The footage serves as a testament to the band’s enduring power as a live act, a reputation they have upheld relentlessly throughout 2025. This past year also saw them traversing North America to celebrate the 35th anniversary of their seminal sophomore record, Cause of Death, with a stacked support bill featuring Nails, Terror, Spiritworld, and Pest Control.
With their latest studio effort, Dying Of Everything (2023), now nearly three years old, questions about a follow-up are beginning to surface. This past summer, bassist Terry Butler gave a tempered update to “RichardMetalFan,” suggesting that while the gears are turning, the machine isn’t fully in motion yet.
“We’re just kind of talking about, hey, maybe by ’26 or ’27 we’ll have another album out, possibly,” Butler revealed. “We haven’t set any kind of release date. There’s really no songs even recorded yet or anything like that. It’s just kind of just amongst ourselves kind of kicking ideas around. That’s it.”
The chemistry visible in the new Dynamo footage is the result of over four decades of brotherhood. In a 2023 interview with Invisible Oranges, drummer Donald Tardy reflected on the band’s incredible longevity, attributing their survival to the bond he shares with his brother, vocalist John Tardy, and guitarist Trevor Peres.
“My brother and I moved to Tampa, Florida from Miami, Florida in 1980. Within minutes, I met Trevor and I was only a 10-year-old kid. And by the time we were 12 years old, we already had the bug and we knew what we wanted; we wanted to be a band,” Donald explained. “And we’ve been best friends for 40-something years… We’re lifetime friends, and, genuinely, we have a good time together. We’re fortunate that we found each other in life, and we’re good friends. And that’s the success plan that kept Obituary together now for going on 35 years.”
He also emphasized that at this stage in their career, quality control is paramount. Discussing the gap before Dying Of Everything, he noted: “I’m not 20 years old anymore, and there’s not that many more albums coming out of Obituary. This was the 11th one; this was the one we knew was super important.”
Part of the band’s stamina may be owed to their time apart. Obituary famously went on hiatus in 1997, a break that lasted several years. Speaking to Kerrang!, Donald Tardy admitted that stepping away was crucial for their current “second career.”

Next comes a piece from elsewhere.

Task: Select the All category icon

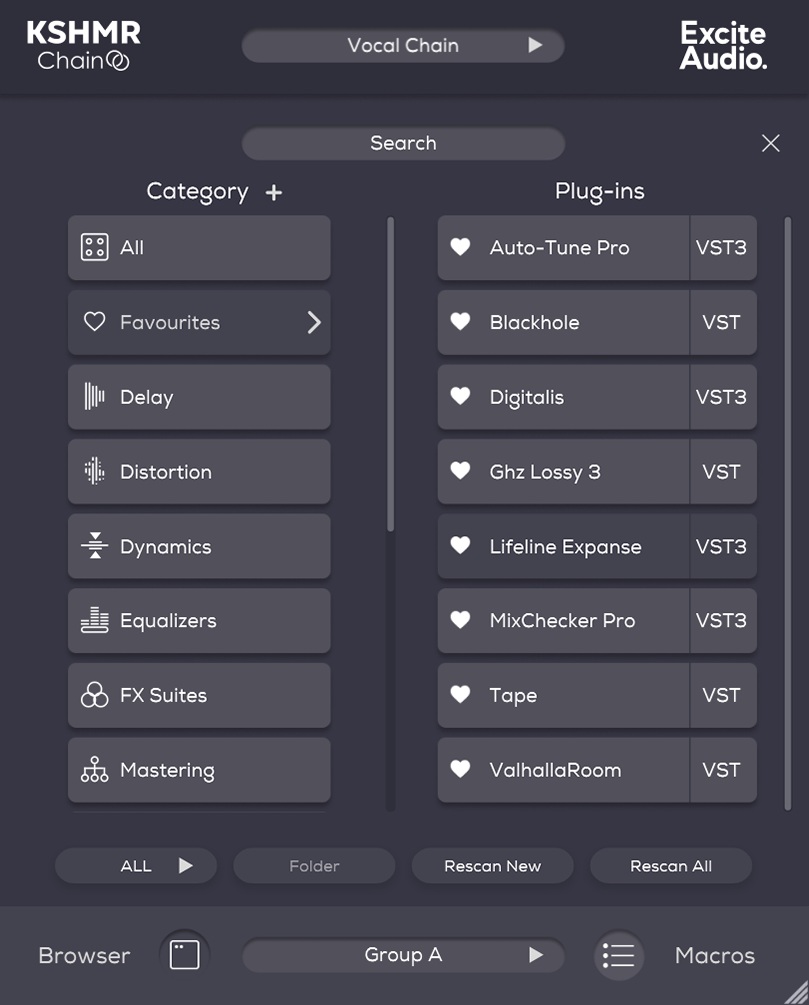Action: click(95, 247)
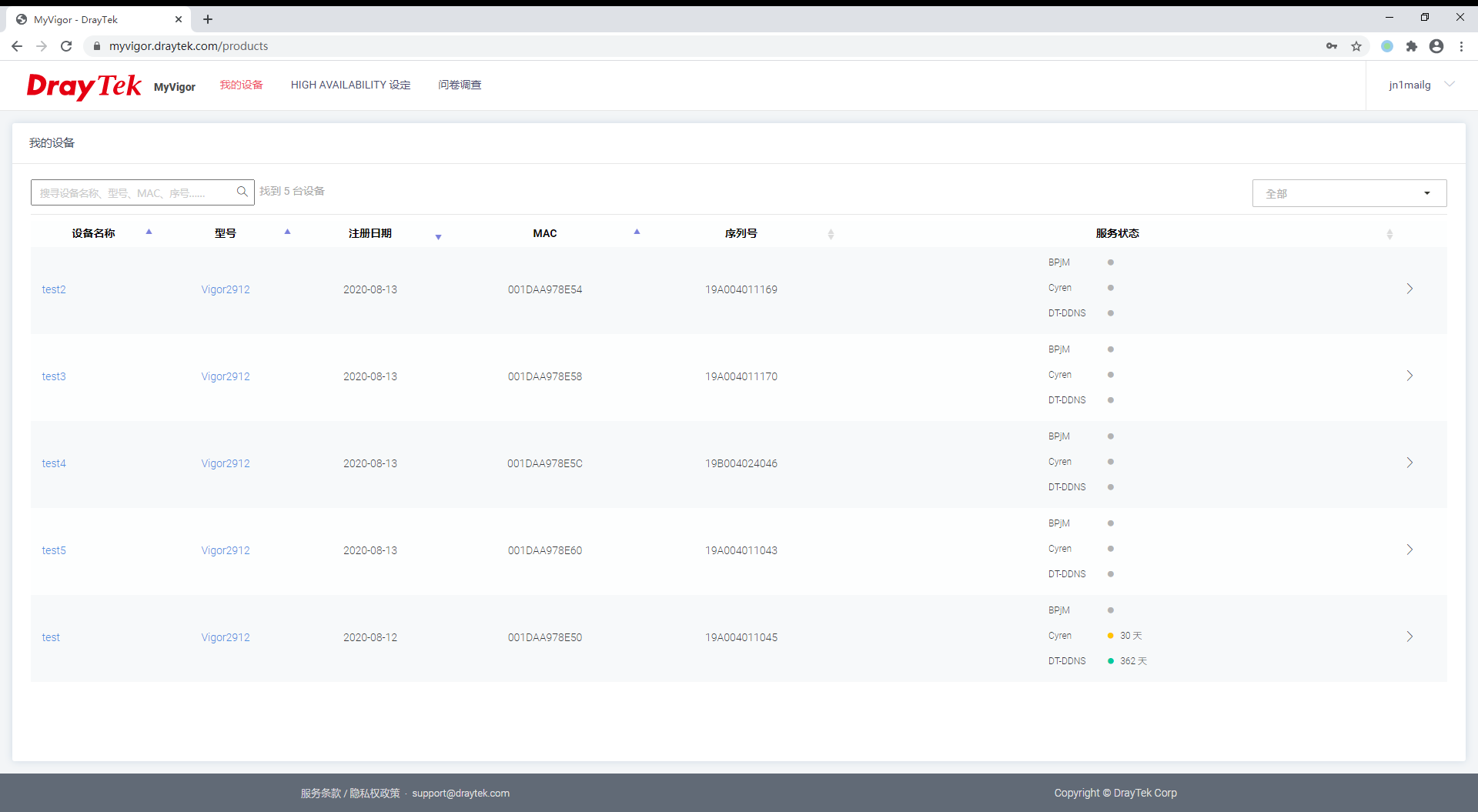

“Hindsight is 20/20. At the time we didn’t know if that break was going to be one year, two years, six years or whatever it was,” he said. “But, looking back, it was fantastic for us to step away and recharge, to get away from the music industry and that scene at the age that we were. And we were gone for long enough that we were hungry again when we got back onstage… Our ‘second career’ has lasted longer than a lot of bands’ entire existences.”